CRISTO SIGUE PRESENTE

INTRODUCCIÓN
Cuando un consultorio dental quiere anunciar los magníficos implantes dentales que realizan, lo hacen poniendo en un cartel una persona sonriendo a la que le falta uno de los dientes frontales. El ver una sonrisa incompleta llama poderosamente la atención. La ausencia de un diente cambia todo.

Este domingo es el domingo de la ausencia. Cristo en su Ascensión nos ha dejado aparentemente solos. El Espíritu Santo aún no llega. ¿Qué hacer?

 

PROPOSICIÓN
No estamos solos. Cristo no está ausente.

DESARROLLO:
La Ascensión de Cristo no genera ninguna ausencia, sino que produce una esperanza escatológica.

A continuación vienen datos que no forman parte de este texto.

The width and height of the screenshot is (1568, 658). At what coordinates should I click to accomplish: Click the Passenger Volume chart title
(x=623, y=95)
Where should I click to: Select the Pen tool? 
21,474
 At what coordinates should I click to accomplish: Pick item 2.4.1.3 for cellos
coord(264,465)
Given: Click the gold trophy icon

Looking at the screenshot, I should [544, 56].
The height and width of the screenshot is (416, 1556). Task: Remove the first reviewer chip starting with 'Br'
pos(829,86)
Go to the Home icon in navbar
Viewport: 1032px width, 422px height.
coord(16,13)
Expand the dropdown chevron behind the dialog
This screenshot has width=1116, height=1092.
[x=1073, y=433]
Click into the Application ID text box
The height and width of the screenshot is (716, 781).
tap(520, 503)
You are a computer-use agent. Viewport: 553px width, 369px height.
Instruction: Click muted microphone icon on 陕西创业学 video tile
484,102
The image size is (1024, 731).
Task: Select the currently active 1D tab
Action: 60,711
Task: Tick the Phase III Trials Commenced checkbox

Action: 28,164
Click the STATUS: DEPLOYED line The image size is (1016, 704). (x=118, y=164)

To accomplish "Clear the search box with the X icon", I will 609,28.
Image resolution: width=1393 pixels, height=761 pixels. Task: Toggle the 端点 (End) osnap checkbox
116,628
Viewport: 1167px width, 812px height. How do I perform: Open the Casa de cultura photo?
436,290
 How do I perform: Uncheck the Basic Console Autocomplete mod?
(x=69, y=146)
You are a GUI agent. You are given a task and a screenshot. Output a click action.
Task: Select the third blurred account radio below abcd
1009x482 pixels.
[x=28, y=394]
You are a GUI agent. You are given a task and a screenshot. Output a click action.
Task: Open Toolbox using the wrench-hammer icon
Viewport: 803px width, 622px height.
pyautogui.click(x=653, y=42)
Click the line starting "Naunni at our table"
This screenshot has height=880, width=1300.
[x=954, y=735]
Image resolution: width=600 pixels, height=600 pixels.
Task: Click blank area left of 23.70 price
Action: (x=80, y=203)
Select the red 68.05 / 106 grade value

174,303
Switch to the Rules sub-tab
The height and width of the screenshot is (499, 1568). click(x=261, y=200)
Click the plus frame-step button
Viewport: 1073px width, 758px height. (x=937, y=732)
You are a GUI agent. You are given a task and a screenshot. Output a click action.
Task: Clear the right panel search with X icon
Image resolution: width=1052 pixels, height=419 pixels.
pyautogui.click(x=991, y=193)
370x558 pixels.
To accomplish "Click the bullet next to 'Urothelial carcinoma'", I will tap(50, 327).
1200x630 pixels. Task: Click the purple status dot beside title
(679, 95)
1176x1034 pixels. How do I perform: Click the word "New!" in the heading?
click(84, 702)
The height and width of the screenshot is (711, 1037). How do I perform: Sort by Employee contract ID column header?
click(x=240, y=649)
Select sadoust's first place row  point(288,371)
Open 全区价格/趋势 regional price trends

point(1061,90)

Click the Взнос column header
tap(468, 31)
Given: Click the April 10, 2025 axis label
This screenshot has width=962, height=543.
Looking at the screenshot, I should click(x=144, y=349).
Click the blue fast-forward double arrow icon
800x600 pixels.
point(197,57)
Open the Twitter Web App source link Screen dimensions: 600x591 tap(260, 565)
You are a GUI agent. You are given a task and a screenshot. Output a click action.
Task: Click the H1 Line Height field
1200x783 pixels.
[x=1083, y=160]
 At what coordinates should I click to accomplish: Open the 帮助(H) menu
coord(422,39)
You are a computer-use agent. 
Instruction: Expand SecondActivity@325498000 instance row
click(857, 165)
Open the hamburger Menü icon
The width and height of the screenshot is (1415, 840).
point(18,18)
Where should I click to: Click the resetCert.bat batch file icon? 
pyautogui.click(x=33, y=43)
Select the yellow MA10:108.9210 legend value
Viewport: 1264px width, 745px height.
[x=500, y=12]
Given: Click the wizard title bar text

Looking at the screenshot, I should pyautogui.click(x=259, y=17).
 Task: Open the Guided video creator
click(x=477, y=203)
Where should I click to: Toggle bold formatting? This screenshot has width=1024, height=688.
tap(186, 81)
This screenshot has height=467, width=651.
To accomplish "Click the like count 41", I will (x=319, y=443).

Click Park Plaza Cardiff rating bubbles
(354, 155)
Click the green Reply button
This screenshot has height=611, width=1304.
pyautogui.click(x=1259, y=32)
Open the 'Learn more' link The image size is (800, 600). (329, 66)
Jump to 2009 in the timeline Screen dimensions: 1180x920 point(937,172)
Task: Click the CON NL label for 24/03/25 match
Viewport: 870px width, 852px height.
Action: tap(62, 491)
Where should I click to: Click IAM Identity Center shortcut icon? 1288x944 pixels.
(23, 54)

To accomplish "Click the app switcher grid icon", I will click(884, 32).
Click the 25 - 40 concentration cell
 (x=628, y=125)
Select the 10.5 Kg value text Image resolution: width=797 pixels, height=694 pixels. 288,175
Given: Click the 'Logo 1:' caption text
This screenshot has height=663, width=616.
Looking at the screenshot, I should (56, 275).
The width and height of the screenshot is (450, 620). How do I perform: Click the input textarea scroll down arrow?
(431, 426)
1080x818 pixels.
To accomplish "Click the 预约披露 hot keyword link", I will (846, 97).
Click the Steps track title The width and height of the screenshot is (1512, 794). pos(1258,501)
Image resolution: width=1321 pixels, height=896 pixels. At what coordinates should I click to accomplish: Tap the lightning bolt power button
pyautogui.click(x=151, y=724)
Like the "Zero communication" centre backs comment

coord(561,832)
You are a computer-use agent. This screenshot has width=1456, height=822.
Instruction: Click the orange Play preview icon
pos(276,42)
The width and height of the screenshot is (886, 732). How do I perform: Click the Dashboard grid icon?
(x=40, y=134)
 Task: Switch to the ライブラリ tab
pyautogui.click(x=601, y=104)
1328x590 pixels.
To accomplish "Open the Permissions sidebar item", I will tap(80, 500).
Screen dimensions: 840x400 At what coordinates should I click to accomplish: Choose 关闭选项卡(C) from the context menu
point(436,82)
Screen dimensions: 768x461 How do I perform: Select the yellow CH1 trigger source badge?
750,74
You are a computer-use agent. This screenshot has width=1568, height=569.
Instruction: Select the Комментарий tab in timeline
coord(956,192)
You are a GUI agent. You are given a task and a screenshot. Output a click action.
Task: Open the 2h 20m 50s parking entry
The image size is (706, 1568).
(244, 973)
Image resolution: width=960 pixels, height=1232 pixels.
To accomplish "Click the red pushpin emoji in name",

Cristo se ha marchado, pero al mismo tiempo se ha quedado con nosotros todos los días hasta el fin del mundo.

  1. Por eso escuchamos en el Apocalipsis un mensaje de esperanza:
    1. Mira, volveré pronto: No me he ido para siempre.
    2. «Yo soy el Alfa y la Omega, el principio y el fin». Es decir: Yo soy todo en todo. Nada escapa a mi poder. No estoy ausente.
  1. Esperanza que profesa Esteban: «Estoy viendo los cielos abiertos y al Hijo del hombre de pie a la derecha de Dios».
    1. Quien tiene la mirada puesta en Cristo nada tiene que temer
    2. Y aunque lo sacaron a empujones y con insultos antes de apedrearlo, Esteban tuvo la calma de pedir al Padre perdón por ellos.
    3. Porque Cristo no estaba ausente

 

  1. Cristo pide por todos los que van a creer en Él
    1. Para llenarnos de esperanza con una oración de unidad
    2. Y con la petición de que estemos con Él para contemplar su gloria.
    3. Cristo está siempre presente intercediendo por todo su Cuerpo Místico

 

CONCLUSIÓN
Mientras esperamos al Espíritu Santo en Pentecostés, podemos sonreír abiertamente, porque no hay ninguna ausencia en la Iglesia. Cristo está presente hoy y siempre.